The UN’s passing a non-binding resolution calling for Russia to end hostilities and withdraw from Ukraine appears to be water on a duck’s back. Given Putin’s intent, the Russian invasion of Ukraine will escalate as he has reportedly declared that the delayed Sarmat intercontinental ballistic missile will be deployed this year.
The RS-28 Sarmat, known as Satan II, is reportedly a Russian liquid fuelled super heavy missile. It is capable of carrying about10 tonnes of payload for 10 to 15 warheads, 24 hypersonic glide vehicles and counter measures against anti-ballistic missile systems. In other words, Putin is saying, don’t joke with me, nor take me as a joker.
Mass graves and torture chambers, pulverized homes and mansions, smoldering heaps of hospitals and worshipping places, streets littered with dead bodies, homeless refugees and heartless deeds of the power hungry are there for everyone to see as the end product of the infamous Ukraine war. But these things don’t seem to be enough for Putin.
According to BBC reports, the year-long war has resulted in the death of 8,000 Ukraine civilians, 13,000 wounded, more than eighty lakh homeless persons, death of one lakh Ukraine soldiers and two lakh Russian soldiers, and one-and-a-half crore men, women and children thrown out homeless and stateless.

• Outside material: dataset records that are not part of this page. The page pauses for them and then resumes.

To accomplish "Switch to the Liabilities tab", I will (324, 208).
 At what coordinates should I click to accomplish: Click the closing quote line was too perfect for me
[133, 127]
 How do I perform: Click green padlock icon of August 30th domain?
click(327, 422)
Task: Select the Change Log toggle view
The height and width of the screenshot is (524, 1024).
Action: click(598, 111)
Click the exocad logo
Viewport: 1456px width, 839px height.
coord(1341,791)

The world says enough is enough!
The Ukraine War started on February 24, 2022 with the Russian President calling it a “special military operation”.
The UN resolution calling for a “comprehensive, just and lasting peace” was backed by 141 countries, while 32 countries, including India, abstained from voting, and seven countries, including Russia, voted against.

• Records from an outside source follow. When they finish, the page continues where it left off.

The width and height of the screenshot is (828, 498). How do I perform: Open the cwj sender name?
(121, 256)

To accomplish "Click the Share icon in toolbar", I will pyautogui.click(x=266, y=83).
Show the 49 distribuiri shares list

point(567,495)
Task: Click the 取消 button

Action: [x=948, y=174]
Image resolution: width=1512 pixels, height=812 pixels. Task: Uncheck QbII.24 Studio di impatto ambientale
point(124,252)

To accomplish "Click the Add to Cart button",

The Russian invasion was described by the UN Secretary General António Guterres as an ‘affront to our collective conscience.’ Ukraine’s staunch defense has been for its sovereignty and territorial integrity.
This war has been termed ‘the largest, most protracted military offensive in the continent since World War II.’ Between these two warring nations, it is the innocent civilians and the civilian institutions that have paid the highest price.
Understanding such horror and agony, Pope Francis expressed his anguish and sorrow and has been sending out tireless appeals for peace. "I would like to appeal to those who have political responsibility, so that they may make a serious examination of conscience before God, who is the God of peace and not of war."
The Pope says, ‘War is madness!’ Hence, his urgent appeal is: ‘Stop, please! Look at this cruelty. It is inhuman and sacrilegious cruelty!"
Denouncing Russia’s year-long offensive against Ukraine, the Pope highlights the deaths caused “not only from gunfire and acts of violence but also from hunger and freezing cold.”
Any war is tragic and it sows destruction and death. But, when it is perpetrated by power packed despotism and hydra-headed arrogance, the consequences can be more spine-chilling and horrendous. The world witnessed it with horror when Hitler’s nationalistic pride took him to heights of madness by exterminating the Jews in gas chambers and through other weird means.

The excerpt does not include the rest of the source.